第78話 皇帝は未来を抱く
皇都の熱狂は凄まじかった。
「凱旋式じゃないんだけどなぁ」
宿敵のガバイヤを征服してきたんだ。凱旋式はもちろん行うが、それはゴールズが帰ってきてからだし、場合によっては神聖国王やロースターも呼ぶことになる。
準備に3ヶ月はかかるよ。
今回は、馬車を前後する騎士達を含めて単なる「帰都」の行列なのに、民からは凱旋式を思い起こさせるほどの大歓声だった。
通る道々が花で埋め尽くされている。
後で聞いたけど、全てが市民の自発的な持ち出しだったらしい。誰もが宿敵だった国を征服してきた「若き英雄」である皇帝陛下の通る道を花で埋め尽くしたいと考えたらしい。
豊かな商人達は周辺から花をかき集めてバラ撒いた。オレのやり方はすでに知っているからか、周りから摘んでくるのもバラ撒くのも孤児達を中心に任せたらしい。
一方で貧しい人達は近くの野原から一輪の花を摘んで差し出してきた。
ある程度は覚悟していたモノの、これだと予定の行動がとれないかもなぁっと思ったんだ。
でも、ブラスはきちんと仕事をしてくれていた。
皇宮広場(旧王宮前広場)に一行が入ってから、選び抜かれた女性達がドッと誘導されてきた。全員が赤ん坊を抱きかかえたお母さんだ。
馬車からオレだけが降りて、女性達を迎えた。この人達は「皇都で出迎える民衆の代表」という触れ込みになっている。

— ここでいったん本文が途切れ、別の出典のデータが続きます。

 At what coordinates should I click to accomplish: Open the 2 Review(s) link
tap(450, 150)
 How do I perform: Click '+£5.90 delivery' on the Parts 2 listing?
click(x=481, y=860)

やっぱり、戻ってきた皇帝が人々と触れ合うシーンを見せるのが一番効果的なんだよ。
こういうのが一番、民にウケるし、無難なんだ。
女性達は、抱きかかえる子どもがいるんでムチャはできない。ワクワクしてオレを取り囲むけど、乱暴な動きをしないのは腕の中の子どもが歯止めになっているからなんだよね。
もちろん、何となく選ばれているように見えて、この女性達は身元が全部調べ尽くされているはずだ。ブラスが手抜きをするはずがないよ。もっとも、アテナがすぐ後ろにいるから、どんな場合でも対応はできる。

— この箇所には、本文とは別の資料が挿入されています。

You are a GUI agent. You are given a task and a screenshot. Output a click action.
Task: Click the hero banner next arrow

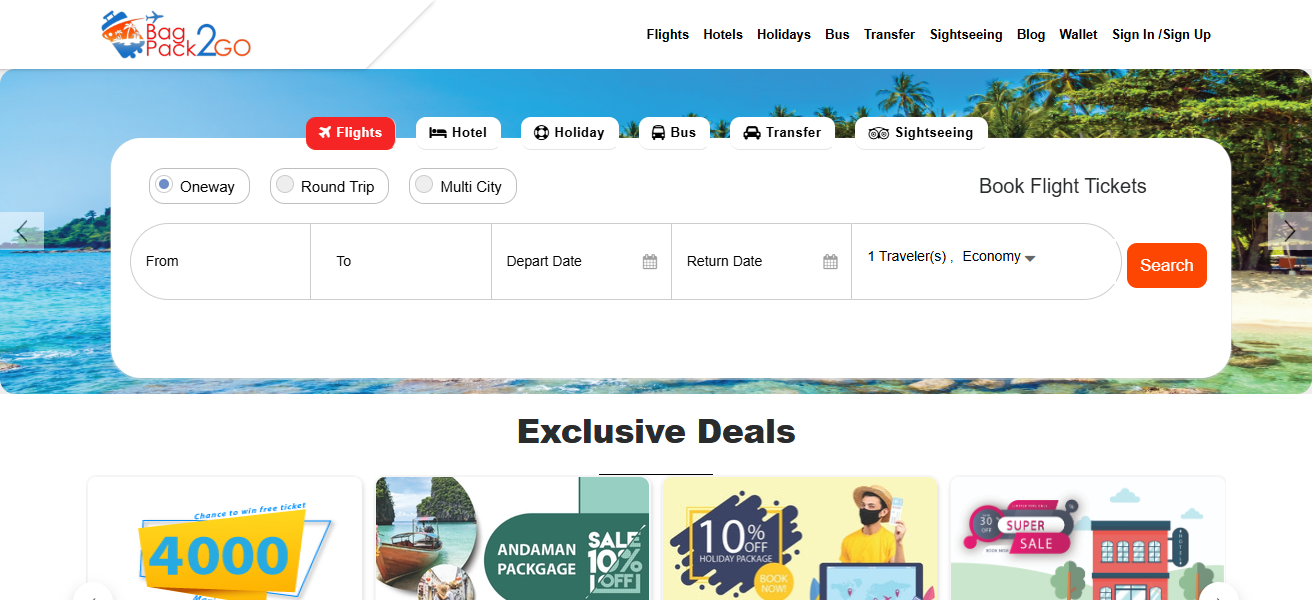1290,231
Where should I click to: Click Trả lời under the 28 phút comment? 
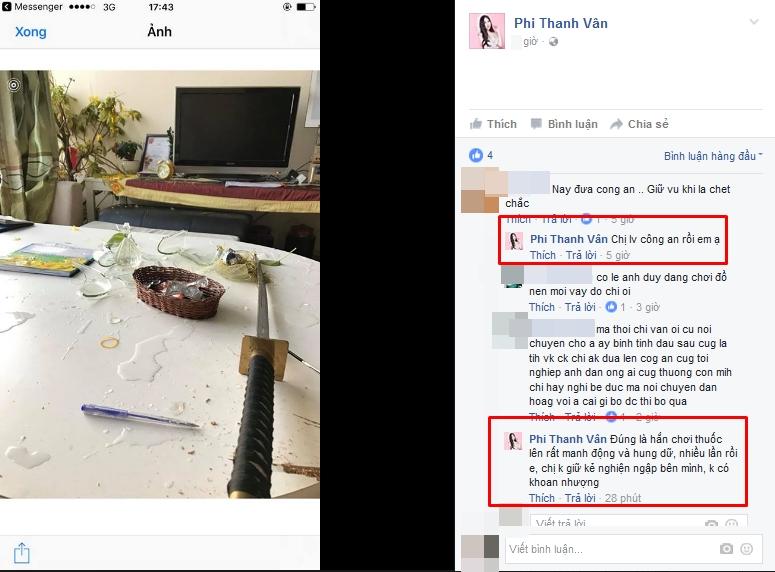[x=580, y=498]
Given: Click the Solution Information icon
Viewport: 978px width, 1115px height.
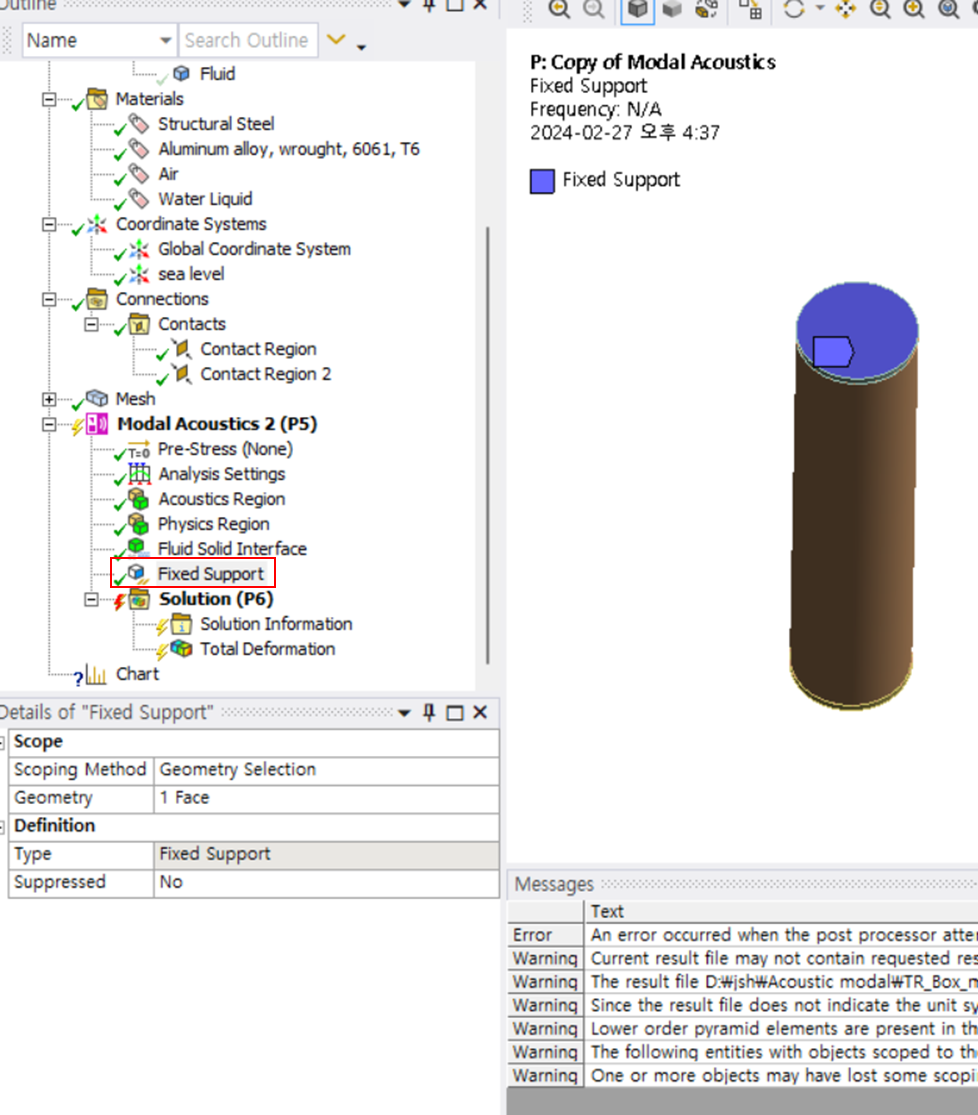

だから、女性達から次々と差し出される赤ん坊の頭を撫でて、女の子だと思ったら「可愛いね」「器量よしだねぇ」を交互に使う。男の子と思ったら「元気に育て」と「この国を頼むぞ」を交互に言って、あとは適当にアドリブを入れながら50人ほどだ。
一見乱雑に囲まれているような感じだけど、囲んでいるお母さん達は選び抜かれているだけに、嬉しそうにしながらも、きちんと順番を待てる程度にはわきまえている。この感じだと男爵家、騎士爵家あたりの下位貴族の娘なのかもしれない。

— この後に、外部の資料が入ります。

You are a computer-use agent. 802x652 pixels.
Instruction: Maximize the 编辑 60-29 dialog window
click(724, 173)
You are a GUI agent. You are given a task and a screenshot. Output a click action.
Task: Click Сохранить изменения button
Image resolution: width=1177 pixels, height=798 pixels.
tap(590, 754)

仕事の抜かりがないのがウリのブラスだから、安心だよ。
そして、最後の一人になった。
ひどくくすんだ服を着た女性がいた。
クンッ
あっ! このニオイは!
オレは努めて顔色を変えないようにした。
「おやおや、お名前は?」
「はい。フューと呼んでいます」
「元気なんですか?」
「はい。困っちゃうくらい暴れん坊なんです」
女はソバカスだらけの顔を嬉しそうにする。
「ちょっと抱かせてください」
「ありがとうございます」
腕の中の赤ん坊は、とっても、とっても重かった。
「おぉ! この国を頼んだぞ!」
「ありがたきお言葉でございます」
腕の中にいたのは何秒もなかったはず。でも、この腕の中に抱けただけでも良しとしなければならないんだ。あっと言う間に抱き取られてしまった後の腕の空虚さ。
「どうもありがとう。どこかで再会を」
「はい。ぜひとも!」
こうして、生涯会えないはずのフューチャーを抱くことができたんだ。
けっして小さくないリスクを冒してまで来てくれたヒカリに感謝しながら、オレは皇宮前広場を覗き込んでいる民衆に、大きく手を振ったんだ。
おぉおおおおおお!
ビリビリと馬車が振動するほどの大歓声が上がった。
オレは帰ってきたんだ。
◇◇◇◇◇◇◇◇◇◇◇◇◇◇◇◇◇◇◇◇
作者より
「帰宅」早々に、会えないはずの我が子に会えたショウ君です。
ファントムとしては、つなぎの役割を果たす子どもを王に見せることは異例中の異例です。と言うよりも、今までに、そういう王はいなかった。新しい時代に入ったという象徴なのかも知れませんね。